Reading text:
Last week, in Idaho—where, under a strict abortion ban, hospitals airlift women out of state for emergency care—Republicans followed North Carolina’s suit, adding to their platform opposition to the “destruction of human embryos.”

And in Washington, some Senate Republicans have joined the fray. “There are so many embryos created and frozen that are then abandoned, that becomes an issue for someone—just a moral, ethical issue,” Sen. James Lankford (R-Okla.) told NOTUS, explaining new legislation he’s cosponsoring. While not explicitly anti-IVF, the so-called RESTORE Act pushes the use of “Restorative Reproductive Medicine”—a suite of therapies promoted by the religious right as an alternative to IVF that lack sound scientific backing.

The doctors who push these therapies, which include surgery, argue that women and other doctors overuse IVF. “IVF is a really expensive last resort and there’s so much before that,” Lankford explained—a bizarre and condescending point that assumes that someone who has turned to the expensive and difficult process of IVF didn’t first test her hormone levels or check for fibroids.

Senate Republicans have also blocked the Right to IVF Act, a bill put forward by Democrats, as they claimed it was as a political stunt and denied that IVF access is threatened—even as elements of their own party declare their opposition. Republican Sens. Ted Cruz of Texas and Katie Britt of Alabama proposed an alternative measure, blocked by Democrats, that aims to protect IVF by withholding Medicaid funding from any state that bans it.

As the dueling bills were put forward, one of the GOP’s biggest constituencies, the Southern Baptist Convention, announced its opposition to IVF. The vote by America’s largest protestant denomination to oppose IVF signals that American evangelicals, a critical and influential part of the Republican coalition, are embracing an extreme position of fetal personhood. If Republican strategists saw the opposition to Alabama’s IVF ruling as a warning sign and urged backing away, many evangelical leaders have taken the ruling as an opening to push forward in their fight against IVF.

Whereas Lankford’s bill encourages women with infertility to check for fibroids, the Southern Baptist Convention suggests they check in with a higher power. “Couples who experience the searing pain of infertility can turn to God, look to Scripture for numerous examples of infertility, and know that their lament is heard by the Lord, who offers compassion and grace to those deeply afflicted by such realities,” the denomination’s anti-IVF resolution reads.

Neither the Baptist position nor the local state parties turning against IVF are truly out of step with Republicans in Washington. House Speaker Mike Johnson (R-La.), the highest ranking Republican in the country, has explicitly encouraged state lawmakers to examine the issue. “If you do believe that life begins at conception, it’s a really important question to wrestle with,” he said in March. “It’s something that every state has to wrestle with.”

Things to do:
- a) In the IVF article, what would the measure proposed by Ted Cruz and Katie Britt do to any state that bans IVF?
- b) Rewrite the paragraph of the IVF article that begins "Senate Republicans have also blocked" as a short bulleted list that keeps its main facts.
- c) Translate this sentence from the IVF article into Spanish: "The doctors who push these therapies, which include surgery, argue that women and other doctors overuse IVF."
The lines placed after the IVF article play no part in this work.

Recorded information:
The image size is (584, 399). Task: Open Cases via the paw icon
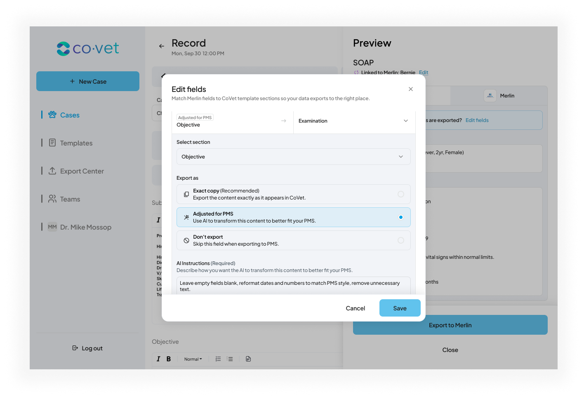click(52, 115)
---
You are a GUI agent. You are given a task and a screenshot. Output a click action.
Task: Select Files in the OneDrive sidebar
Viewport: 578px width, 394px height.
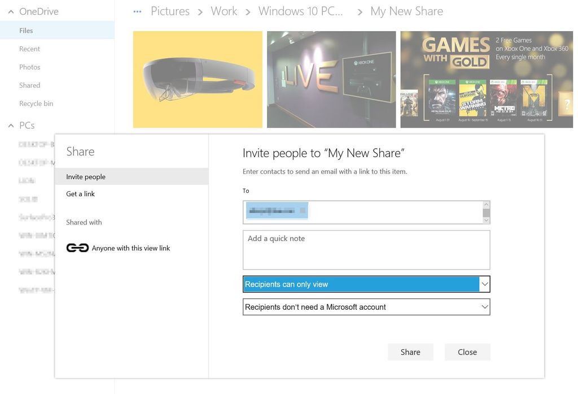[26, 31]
* * *
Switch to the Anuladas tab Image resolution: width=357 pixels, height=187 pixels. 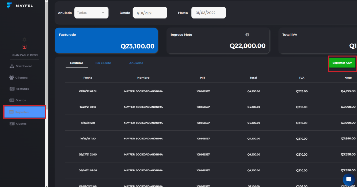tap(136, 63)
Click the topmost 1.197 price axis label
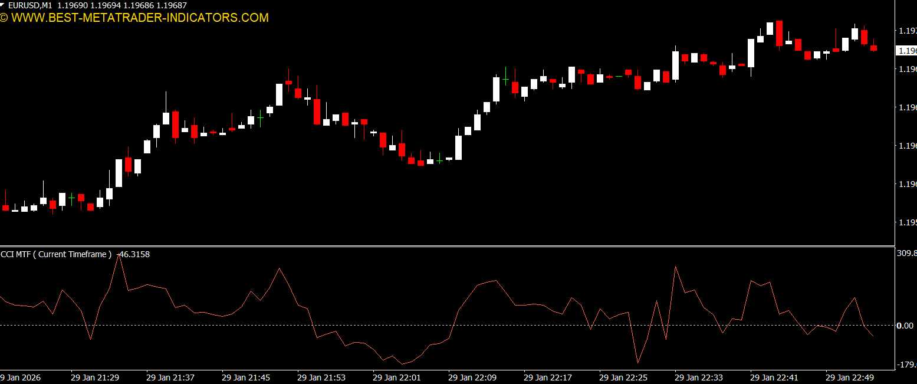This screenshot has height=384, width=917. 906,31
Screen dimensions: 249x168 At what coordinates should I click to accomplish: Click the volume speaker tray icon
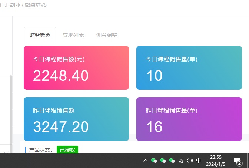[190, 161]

Outputs for the tasks:
- a) It would withhold Medicaid funding from that state.

- b)
- Senate Republicans blocked the Right to IVF Act, a bill put forward by Democrats.
- They called it a political stunt and denied that IVF access is threatened, even as parts of their own party declare opposition to IVF.
- Republican Sens. Ted Cruz of Texas and Katie Britt of Alabama proposed an alternative measure that would protect IVF by withholding Medicaid funding from any state that bans it.
- Democrats blocked that alternative measure.

- c) Los médicos que promueven estas terapias, que incluyen la cirugía, sostienen que las mujeres y otros médicos recurren en exceso a la FIV.